> [Page]

◆ ◆ ◆ ◆

I have built the same HX as Free75.With the Tarm Solo 40 I have been able to get the top of the tank to 170* with no problem.So far,one burn per day is all I need to meet my needs.I am sure it will be different once it really gets cold,but so far it has been working great!


----------



## Nofossil (Nov 5, 2008)

NHFarmer said:
			
		

> I have built the same HX as Free75.With the Tarm Solo 40 I have been able to get the top of the tank to 170* with no problem.So far,one burn per day is all I need to meet my needs.I am sure it will be different once it really gets cold,but so far it has been working great!



I only ever do one burn per day. On cold days, though, the burn could be 12 hours.


----------



## NHFarmer (Nov 5, 2008)

nofossil said:
			
		

> NHFarmer said:
> 
> 
> 
> ...


Boy would that be nice


----------



## free75degrees (Nov 6, 2008)

nofossil said:
			
		

> NHFarmer said:
> 
> 
> 
> ...

◆ ◆ ◆ ◆

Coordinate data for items
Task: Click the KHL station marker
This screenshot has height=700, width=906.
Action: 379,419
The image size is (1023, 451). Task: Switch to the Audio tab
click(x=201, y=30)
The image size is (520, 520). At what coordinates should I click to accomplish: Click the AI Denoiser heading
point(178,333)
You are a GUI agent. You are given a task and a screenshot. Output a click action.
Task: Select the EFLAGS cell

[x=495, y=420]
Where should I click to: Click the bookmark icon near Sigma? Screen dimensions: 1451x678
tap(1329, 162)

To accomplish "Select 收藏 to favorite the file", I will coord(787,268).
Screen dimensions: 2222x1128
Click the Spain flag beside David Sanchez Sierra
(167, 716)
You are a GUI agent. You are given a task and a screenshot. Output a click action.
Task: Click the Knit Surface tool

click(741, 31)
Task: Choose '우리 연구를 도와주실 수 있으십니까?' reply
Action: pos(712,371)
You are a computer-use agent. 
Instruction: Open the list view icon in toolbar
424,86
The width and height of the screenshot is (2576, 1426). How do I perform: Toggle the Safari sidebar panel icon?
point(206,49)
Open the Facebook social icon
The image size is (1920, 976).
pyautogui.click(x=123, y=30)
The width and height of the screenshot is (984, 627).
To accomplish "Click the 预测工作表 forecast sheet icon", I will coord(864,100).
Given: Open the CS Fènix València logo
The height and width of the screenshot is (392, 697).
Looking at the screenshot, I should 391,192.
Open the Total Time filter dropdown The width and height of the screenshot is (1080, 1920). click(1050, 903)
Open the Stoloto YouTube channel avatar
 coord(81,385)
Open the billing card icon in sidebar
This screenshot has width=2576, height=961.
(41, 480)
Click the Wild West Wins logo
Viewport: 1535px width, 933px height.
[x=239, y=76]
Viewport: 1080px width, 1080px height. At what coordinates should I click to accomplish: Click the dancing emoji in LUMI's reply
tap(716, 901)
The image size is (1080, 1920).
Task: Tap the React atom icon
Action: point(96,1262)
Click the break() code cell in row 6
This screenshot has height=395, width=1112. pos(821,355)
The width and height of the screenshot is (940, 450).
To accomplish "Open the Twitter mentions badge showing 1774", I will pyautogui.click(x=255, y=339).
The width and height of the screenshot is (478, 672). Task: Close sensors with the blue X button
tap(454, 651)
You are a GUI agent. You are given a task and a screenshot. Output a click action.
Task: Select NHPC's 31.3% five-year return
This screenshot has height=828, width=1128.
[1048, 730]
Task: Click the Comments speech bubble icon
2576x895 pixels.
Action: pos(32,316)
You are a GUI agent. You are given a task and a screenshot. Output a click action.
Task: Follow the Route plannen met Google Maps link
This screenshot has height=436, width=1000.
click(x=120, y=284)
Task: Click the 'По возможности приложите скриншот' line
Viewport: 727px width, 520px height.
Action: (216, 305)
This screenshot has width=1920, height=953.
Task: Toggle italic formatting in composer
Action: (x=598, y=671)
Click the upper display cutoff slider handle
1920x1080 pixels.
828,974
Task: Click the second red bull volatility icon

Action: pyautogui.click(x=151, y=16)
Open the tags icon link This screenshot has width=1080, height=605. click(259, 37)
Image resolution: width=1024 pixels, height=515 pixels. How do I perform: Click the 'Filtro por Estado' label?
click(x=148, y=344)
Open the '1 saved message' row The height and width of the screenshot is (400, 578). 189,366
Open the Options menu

◆ ◆ ◆ ◆

> [What to work on]
1 – Repeat the part of the forum thread starting with "## Nofossil (Nov" and going on through "be 12 hours.".
2 – Transcribe the lines of the entries starting with the line with "The width and height of the screenshot is (478, 672)." and going on through the line with "Action: pos(32,316)".
The entries are unrelated to the forum thread.

> [Responses by task]
1 –
## Nofossil (Nov 5, 2008)

NHFarmer said:
			
		

> I have built the same HX as Free75.With the Tarm Solo 40 I have been able to get the top of the tank to 170* with no problem.So far,one burn per day is all I need to meet my needs.I am sure it will be different once it really gets cold,but so far it has been working great!



I only ever do one burn per day. On cold days, though, the burn could be 12 hours.

2 –
The width and height of the screenshot is (478, 672). Task: Close sensors with the blue X button
tap(454, 651)
You are a GUI agent. You are given a task and a screenshot. Output a click action.
Task: Select NHPC's 31.3% five-year return
This screenshot has height=828, width=1128.
[1048, 730]
Task: Click the Comments speech bubble icon
2576x895 pixels.
Action: pos(32,316)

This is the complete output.